Affirmation of Life
[In the following favorable review, Broughton identifies the unifying theme of the stories in The Laughing Academy to be “the limits of responsibility and compassion.”]
Here are nine perfectly crafted stories from a master of her medium. Shena Mackay's most striking characters are an unlikely, unprepossessing bunch—dry old sticks and wallflowers, the weedy and the seedy—but she somehow confers on them vivid beauty and coherence. The most benighted old codger, the frumpiest drudge, acquire a curious but unmistakable dignity and stature. In “Cloud-Cuckoo-Land”, Roy Rowley's borrowed spectacles reveal, with sudden, harrowing clarity, the shoals of salmonella in the kitchen, the pills and bobbles on his wife's jumper, and, between the cuff of the tracksuit bottoms and his brogues, the nightmare of his own ankles:
Roy could not believe the knobs and nodules below the fringe of black-grey foliage, the wormcasts and bits of dead elastic. … “These aren't my feet,” he said. “Some old man has made off with Roy Rowley's feet while he wasn't looking and dumped these on me.”
More devastating still, the glasses expose to him his own pretensions as a do-gooder, as a “baggy-trousered philanthropist”. For a few hours, he sees the signs of ugliness and decay in the community he has been trying to salvage; sees himself as a symptom rather than a solution. “He stood, what else could he do, a well-intentioned bloke in an anorak; a drone.”
Taking the classic short-fiction formula of a few “red letter” minutes or hours in a single life, moments of heightened awareness and urgent deliberation, Mackay draws us swiftly inside her characters through their unique relationship to language. For Mackay, this relationship is not just about thoughts: it is joyful flesh, aching bone, erratic pulse, stubborn immune system. Mackay insists that the rhythms and contours of experience are defined as decisively by this relationship—by old jokes and corny lyrics, by the bad puns and daft sayings of childhood—as by the rigidities of conscious thought. Moreover, she brings to the musings and chunterings of her characters a comic range which extends from Fay Weldon to Leonard Rossiter. There is overblown Monica who plays the harmonica, and Violet Greene who likes her own name (“pre-Raphaelite purple and viridian … the hectic hues of Arthur Hughes”).
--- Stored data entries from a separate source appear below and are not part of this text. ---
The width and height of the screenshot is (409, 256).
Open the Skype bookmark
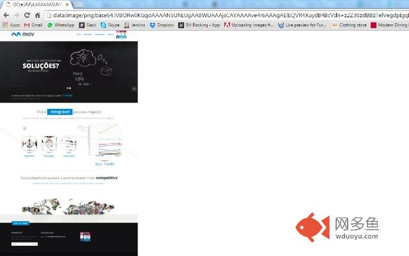pyautogui.click(x=110, y=25)
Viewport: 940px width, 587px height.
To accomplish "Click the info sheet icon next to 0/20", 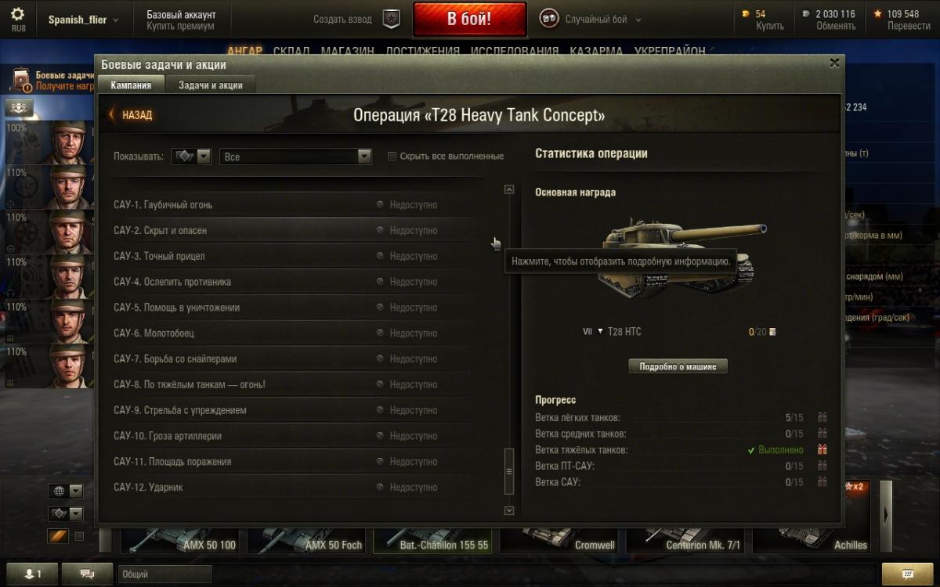I will (x=772, y=332).
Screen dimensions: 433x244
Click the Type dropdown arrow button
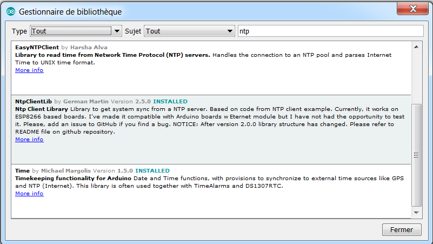[x=117, y=31]
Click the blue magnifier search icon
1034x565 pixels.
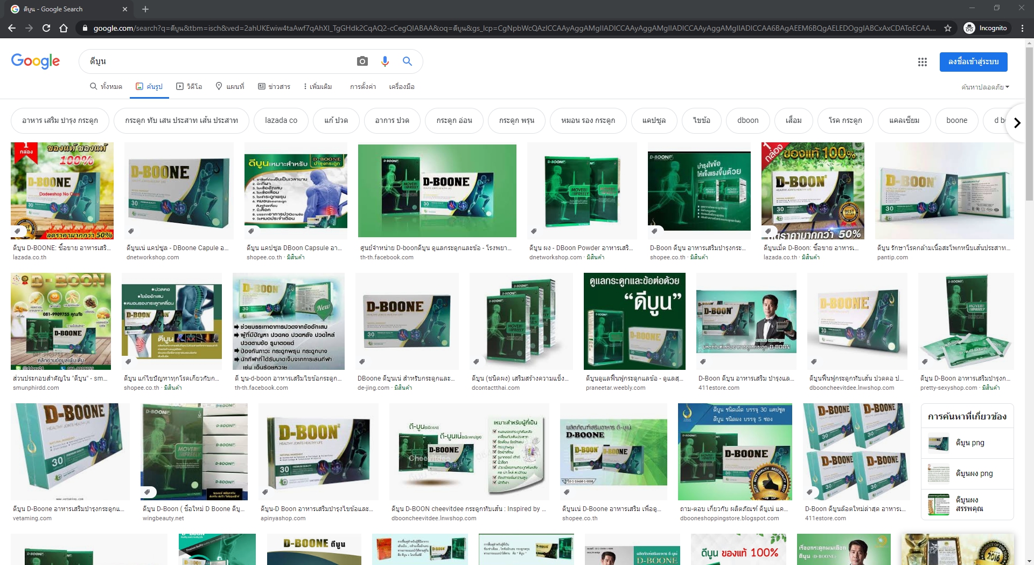pyautogui.click(x=407, y=61)
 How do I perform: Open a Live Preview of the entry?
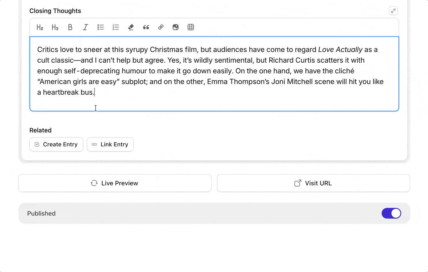tap(114, 183)
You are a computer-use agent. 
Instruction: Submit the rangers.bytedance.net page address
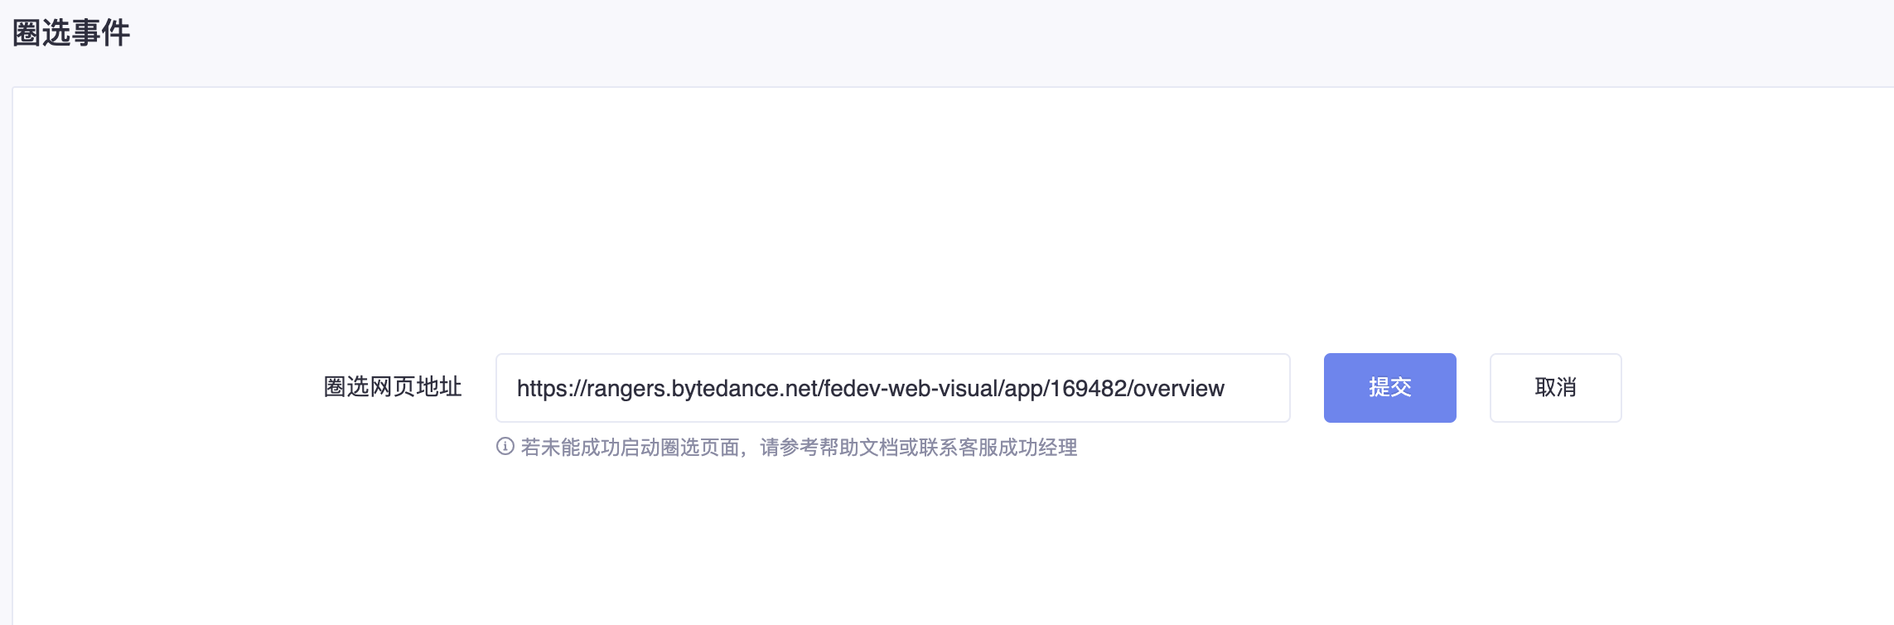click(1389, 388)
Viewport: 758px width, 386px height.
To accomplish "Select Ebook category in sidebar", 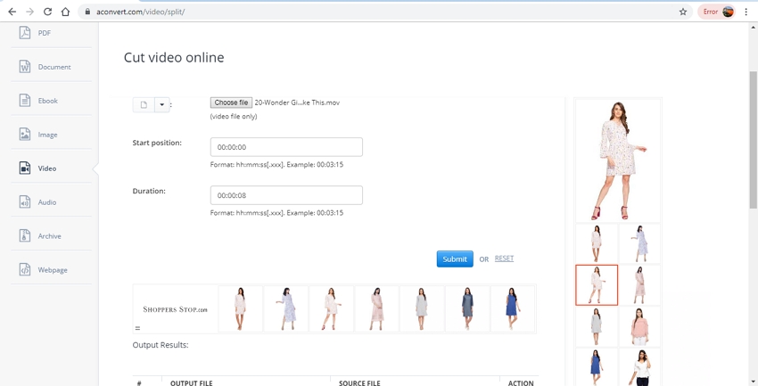I will point(25,101).

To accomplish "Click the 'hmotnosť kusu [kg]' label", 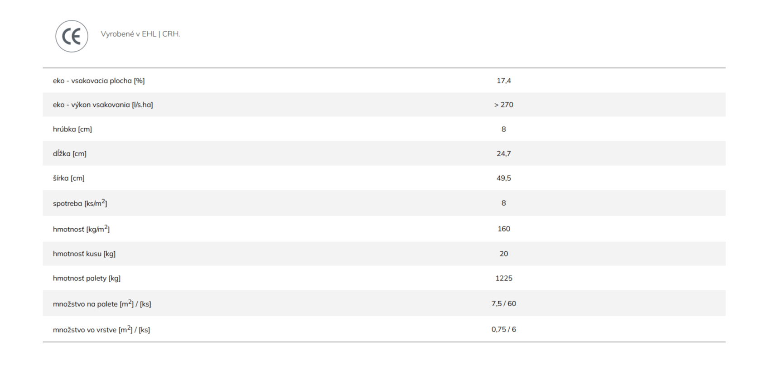I will click(84, 254).
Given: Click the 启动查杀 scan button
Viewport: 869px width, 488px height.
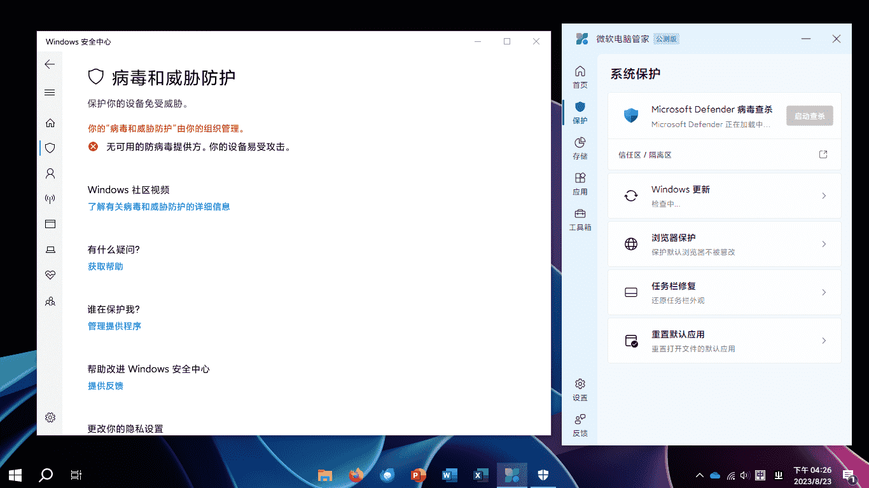Looking at the screenshot, I should [809, 116].
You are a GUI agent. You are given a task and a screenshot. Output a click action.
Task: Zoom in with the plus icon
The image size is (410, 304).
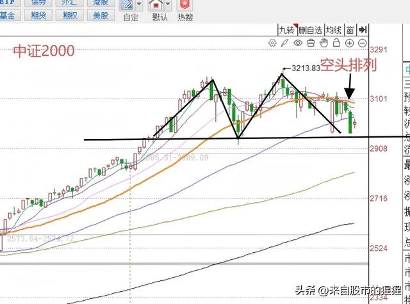(349, 43)
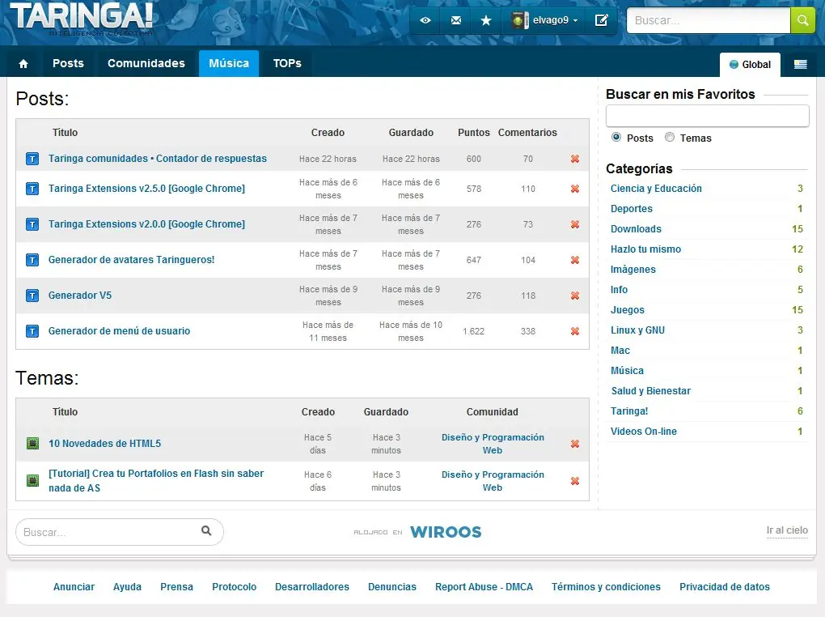Select the Temas radio button
Image resolution: width=825 pixels, height=617 pixels.
click(670, 138)
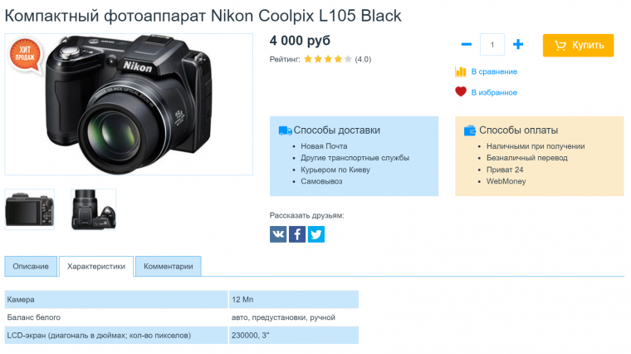The image size is (631, 354).
Task: Click the payment wallet icon
Action: [470, 130]
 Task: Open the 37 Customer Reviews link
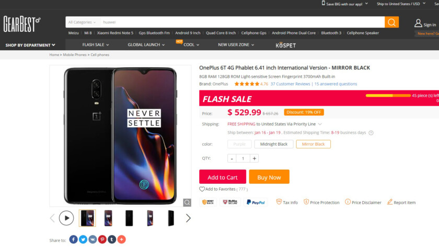[290, 84]
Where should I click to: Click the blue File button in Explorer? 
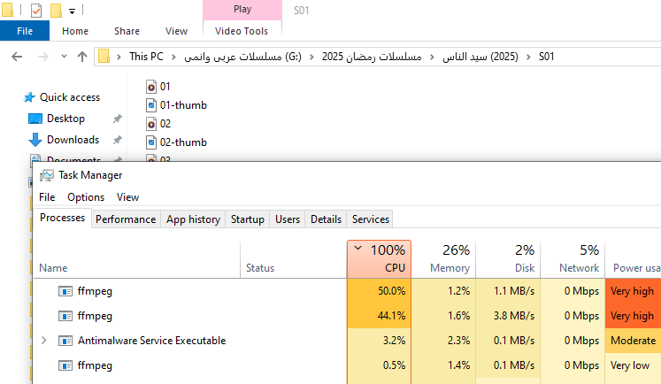(x=25, y=31)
Even the most incidental, monosyllabic characters have their own idiom, as individual as a fingerprint. In “A Pair of Spoons”, Bonnie and Vivien are lesbian Lovejoys, savvy rural antique dealers conning the locals out of their Clarice Cliff crockery. The man from the CID catches the couple celebrating their latest heist with a glass of champagne and a smoochy dance. “Good evening, ladies”, he announces. “Filth.”
Unlike the soggy inverts of D. H. Lawrence's “The Fox”, of which Mackay's story is a sly revision, this pair manage to outwit both the male intruder and their own mutual jealousies and fears: “the Friendly Old-Established Firm, back in business”. Mackay is not always so upbeat. In “Shinty”, Margaret and Suzy attend a book-launch to confirm to themselves that Veronica Sharples, the primary-school sadist of their childhood memories, has flowered into a best-selling, politically correct … primary-school sadist. Their satisfaction dwindles, however, as the evening progresses and they piece together their own complicity in “Ronnie's” regime.
If there is a connecting thread in these stories, it is this probing of the limits of responsibility and compassion. It is a question for the 1990s: what would happen if, strained to breaking-point by the Welfare recession, our emotional infrastructure gave way? What would happen if our resources of caring, of minding, came to an end? If the voice at the end of the telephone counselling service for phoneline addicts (Roy Rowley's Helpline Helpline) told us to “try a bit of aversion therapy—piss off!”? Mackay's vignettes allow us a glimpse of all these possibilities. But even at their grimmest—and there is betrayal, disappointment and horror in The Laughing Academy—the stories gasp out an affirmation of life. When a character wonders “whether we should love one another if we were made of glass, with all the workings visible, like transparent factories”, the answer is a brisk, non-negotiable, “We should have to.”